=== Provided information ===

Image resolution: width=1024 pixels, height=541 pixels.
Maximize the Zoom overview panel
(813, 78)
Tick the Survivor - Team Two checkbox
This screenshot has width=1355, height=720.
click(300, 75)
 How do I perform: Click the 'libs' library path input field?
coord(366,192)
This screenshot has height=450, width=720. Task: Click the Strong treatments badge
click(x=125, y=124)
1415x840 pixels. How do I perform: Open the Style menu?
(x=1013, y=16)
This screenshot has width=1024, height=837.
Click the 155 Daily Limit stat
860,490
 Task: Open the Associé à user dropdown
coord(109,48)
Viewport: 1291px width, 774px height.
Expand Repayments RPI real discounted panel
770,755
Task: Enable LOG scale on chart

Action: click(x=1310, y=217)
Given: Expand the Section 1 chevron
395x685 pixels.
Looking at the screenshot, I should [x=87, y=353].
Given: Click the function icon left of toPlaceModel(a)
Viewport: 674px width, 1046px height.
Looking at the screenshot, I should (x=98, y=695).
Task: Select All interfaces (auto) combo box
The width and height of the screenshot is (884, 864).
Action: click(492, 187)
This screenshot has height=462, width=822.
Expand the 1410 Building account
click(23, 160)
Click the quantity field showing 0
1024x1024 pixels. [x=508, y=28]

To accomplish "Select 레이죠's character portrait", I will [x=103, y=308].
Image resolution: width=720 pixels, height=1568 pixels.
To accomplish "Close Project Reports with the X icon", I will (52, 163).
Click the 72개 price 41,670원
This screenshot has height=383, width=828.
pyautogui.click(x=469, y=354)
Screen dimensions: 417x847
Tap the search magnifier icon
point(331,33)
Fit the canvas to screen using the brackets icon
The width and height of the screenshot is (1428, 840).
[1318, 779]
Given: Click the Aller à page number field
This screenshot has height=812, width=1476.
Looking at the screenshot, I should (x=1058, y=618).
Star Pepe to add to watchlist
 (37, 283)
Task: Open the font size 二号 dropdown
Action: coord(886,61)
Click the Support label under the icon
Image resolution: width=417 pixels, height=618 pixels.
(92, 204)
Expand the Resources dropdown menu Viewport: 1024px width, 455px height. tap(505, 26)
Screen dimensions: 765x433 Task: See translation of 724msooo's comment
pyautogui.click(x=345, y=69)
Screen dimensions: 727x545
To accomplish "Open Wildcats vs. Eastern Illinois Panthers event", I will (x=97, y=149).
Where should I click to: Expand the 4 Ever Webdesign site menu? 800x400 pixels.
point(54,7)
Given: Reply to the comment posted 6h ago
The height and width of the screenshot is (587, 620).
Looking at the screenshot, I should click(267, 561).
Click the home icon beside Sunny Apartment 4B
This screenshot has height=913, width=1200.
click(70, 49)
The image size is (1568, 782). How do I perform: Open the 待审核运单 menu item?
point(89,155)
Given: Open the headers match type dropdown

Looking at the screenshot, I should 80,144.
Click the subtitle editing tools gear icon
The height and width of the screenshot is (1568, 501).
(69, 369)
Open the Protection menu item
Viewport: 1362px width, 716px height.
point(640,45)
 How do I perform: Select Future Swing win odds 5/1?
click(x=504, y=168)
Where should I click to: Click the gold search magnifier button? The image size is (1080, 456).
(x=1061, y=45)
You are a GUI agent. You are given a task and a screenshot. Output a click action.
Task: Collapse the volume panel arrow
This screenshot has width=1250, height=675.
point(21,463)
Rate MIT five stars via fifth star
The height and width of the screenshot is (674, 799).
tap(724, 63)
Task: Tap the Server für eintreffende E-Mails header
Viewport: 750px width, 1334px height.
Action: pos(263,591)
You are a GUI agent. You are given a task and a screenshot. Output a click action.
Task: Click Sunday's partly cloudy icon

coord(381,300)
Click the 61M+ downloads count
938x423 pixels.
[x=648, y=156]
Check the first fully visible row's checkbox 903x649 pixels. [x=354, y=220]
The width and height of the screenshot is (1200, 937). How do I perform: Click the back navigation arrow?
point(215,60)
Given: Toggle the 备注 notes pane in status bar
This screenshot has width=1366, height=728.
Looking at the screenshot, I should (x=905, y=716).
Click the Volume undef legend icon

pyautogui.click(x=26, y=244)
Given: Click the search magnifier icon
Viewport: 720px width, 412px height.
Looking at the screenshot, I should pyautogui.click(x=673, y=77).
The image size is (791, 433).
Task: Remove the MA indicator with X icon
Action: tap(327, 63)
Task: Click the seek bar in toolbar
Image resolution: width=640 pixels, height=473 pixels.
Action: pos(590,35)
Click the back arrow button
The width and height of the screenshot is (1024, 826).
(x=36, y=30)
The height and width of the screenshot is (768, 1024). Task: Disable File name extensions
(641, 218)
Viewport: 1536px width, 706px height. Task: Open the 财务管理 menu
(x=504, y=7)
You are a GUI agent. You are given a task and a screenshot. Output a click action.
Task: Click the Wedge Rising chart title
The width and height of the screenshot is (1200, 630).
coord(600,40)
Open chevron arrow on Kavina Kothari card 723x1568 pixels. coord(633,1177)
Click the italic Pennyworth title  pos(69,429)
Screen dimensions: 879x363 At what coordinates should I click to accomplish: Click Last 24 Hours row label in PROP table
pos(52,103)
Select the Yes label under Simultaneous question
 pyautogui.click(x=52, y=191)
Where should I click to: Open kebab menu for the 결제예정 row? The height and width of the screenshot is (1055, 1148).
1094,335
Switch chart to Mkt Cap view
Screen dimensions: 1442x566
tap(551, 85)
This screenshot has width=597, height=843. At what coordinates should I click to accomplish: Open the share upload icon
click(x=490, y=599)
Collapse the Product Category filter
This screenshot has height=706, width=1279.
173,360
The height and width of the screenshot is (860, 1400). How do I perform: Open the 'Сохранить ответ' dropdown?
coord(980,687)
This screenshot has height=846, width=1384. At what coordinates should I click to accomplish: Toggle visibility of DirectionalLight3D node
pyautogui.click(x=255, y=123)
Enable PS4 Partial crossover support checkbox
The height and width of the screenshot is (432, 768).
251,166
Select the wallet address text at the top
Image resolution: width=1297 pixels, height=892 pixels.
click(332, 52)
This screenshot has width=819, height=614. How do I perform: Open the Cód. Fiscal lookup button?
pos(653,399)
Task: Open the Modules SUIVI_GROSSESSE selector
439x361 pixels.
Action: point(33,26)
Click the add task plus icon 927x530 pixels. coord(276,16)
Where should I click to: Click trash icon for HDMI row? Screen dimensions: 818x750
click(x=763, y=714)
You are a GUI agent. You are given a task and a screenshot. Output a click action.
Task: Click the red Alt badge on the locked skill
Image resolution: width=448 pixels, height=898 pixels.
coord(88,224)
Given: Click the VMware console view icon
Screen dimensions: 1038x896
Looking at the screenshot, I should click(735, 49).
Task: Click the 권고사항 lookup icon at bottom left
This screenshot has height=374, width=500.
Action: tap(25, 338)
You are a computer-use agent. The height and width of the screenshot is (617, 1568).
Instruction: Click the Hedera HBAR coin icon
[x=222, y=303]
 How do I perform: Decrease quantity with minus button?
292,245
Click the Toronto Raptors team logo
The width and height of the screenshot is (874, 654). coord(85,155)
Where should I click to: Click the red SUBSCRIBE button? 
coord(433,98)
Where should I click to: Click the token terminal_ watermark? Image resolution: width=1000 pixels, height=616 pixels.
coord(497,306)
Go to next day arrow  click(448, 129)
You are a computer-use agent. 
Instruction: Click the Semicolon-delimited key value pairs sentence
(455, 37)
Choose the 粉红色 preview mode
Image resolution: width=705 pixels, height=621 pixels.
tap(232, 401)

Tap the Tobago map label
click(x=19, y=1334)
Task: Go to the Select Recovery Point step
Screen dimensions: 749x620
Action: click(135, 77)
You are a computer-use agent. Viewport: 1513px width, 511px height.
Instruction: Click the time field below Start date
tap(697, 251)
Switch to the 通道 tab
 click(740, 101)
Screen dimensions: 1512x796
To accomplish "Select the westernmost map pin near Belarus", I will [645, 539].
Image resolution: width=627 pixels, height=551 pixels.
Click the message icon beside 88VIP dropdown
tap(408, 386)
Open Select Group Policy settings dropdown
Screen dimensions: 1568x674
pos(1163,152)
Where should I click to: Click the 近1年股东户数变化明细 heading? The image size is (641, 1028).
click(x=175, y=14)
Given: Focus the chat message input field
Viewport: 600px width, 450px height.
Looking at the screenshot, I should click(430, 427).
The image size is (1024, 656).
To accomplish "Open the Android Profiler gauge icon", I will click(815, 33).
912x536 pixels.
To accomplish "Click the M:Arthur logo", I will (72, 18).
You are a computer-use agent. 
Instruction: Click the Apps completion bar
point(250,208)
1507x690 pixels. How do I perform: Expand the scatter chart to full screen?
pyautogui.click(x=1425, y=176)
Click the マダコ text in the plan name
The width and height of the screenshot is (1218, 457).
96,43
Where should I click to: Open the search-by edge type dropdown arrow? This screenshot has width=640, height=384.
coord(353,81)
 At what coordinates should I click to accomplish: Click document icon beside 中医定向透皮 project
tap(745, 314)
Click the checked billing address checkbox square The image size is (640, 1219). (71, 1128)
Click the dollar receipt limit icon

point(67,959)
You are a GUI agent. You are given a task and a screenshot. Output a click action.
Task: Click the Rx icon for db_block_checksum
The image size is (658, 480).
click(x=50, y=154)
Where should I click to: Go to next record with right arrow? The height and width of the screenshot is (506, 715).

===

Which lines of the data include "will"? Copy each of them.

To accomplish "Select 레이죠's character portrait", I will [x=103, y=308].
To accomplish "Close Project Reports with the X icon", I will (52, 163).
To accomplish "Open Wildcats vs. Eastern Illinois Panthers event", I will (x=97, y=149).
To accomplish "Select the westernmost map pin near Belarus", I will [645, 539].
To accomplish "Open the Android Profiler gauge icon", I will click(815, 33).
To accomplish "Click the M:Arthur logo", I will (72, 18).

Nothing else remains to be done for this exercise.